## TASK DETAILS
Given the entries that follow, write out exactly the lines starting at the one containing "Viewport: 1232px width, 961px height." and ending at the one containing "Uncheck the Console Debugging checkbox", both ends included, and only those.
START INPUT DATA
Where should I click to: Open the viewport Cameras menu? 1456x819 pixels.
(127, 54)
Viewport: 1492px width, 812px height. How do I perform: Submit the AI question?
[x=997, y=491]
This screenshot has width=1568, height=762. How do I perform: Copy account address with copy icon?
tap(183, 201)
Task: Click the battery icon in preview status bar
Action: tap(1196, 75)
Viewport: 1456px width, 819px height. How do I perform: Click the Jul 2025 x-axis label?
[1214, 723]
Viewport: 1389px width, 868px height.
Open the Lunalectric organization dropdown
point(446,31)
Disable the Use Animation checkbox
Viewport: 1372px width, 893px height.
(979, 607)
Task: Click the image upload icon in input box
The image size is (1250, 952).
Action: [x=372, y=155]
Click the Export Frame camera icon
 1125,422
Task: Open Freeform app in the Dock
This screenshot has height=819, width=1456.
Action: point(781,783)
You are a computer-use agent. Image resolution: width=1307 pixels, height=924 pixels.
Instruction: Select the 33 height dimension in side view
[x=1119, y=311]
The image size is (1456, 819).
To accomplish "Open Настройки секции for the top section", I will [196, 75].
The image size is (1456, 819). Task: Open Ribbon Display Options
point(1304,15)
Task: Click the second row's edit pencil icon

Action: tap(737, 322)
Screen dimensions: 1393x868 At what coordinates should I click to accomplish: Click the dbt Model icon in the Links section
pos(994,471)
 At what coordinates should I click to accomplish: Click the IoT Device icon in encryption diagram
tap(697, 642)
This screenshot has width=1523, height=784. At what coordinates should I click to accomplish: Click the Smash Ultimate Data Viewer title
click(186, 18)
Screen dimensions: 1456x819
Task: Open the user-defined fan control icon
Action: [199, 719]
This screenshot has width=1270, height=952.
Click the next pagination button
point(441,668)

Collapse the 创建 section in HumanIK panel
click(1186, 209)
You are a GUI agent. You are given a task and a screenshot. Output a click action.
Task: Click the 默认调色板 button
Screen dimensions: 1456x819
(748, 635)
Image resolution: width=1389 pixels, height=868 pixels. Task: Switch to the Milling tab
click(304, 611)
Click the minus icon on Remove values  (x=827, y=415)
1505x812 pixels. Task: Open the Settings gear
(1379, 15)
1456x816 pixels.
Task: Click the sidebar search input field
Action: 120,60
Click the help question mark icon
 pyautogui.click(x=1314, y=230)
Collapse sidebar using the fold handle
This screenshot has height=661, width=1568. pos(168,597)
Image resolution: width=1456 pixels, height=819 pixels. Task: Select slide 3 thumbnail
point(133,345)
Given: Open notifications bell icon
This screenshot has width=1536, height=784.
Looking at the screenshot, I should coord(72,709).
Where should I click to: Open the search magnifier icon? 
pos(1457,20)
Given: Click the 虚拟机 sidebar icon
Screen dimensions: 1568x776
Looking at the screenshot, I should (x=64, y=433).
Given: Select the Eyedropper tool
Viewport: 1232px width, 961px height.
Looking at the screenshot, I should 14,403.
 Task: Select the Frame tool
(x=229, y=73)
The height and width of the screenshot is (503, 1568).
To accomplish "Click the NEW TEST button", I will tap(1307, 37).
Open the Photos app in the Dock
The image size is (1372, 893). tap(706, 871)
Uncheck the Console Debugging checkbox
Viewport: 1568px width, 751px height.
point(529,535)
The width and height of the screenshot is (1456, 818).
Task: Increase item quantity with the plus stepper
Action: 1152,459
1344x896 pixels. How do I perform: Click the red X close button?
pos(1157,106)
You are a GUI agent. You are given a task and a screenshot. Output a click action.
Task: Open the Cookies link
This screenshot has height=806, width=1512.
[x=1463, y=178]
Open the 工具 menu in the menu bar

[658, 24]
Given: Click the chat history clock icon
END INPUT DATA
## EXERCISE SOLUTION
Viewport: 1232px width, 961px height.
Looking at the screenshot, I should 14,403.
 Task: Select the Frame tool
(x=229, y=73)
The height and width of the screenshot is (503, 1568).
To accomplish "Click the NEW TEST button", I will tap(1307, 37).
Open the Photos app in the Dock
The image size is (1372, 893). tap(706, 871)
Uncheck the Console Debugging checkbox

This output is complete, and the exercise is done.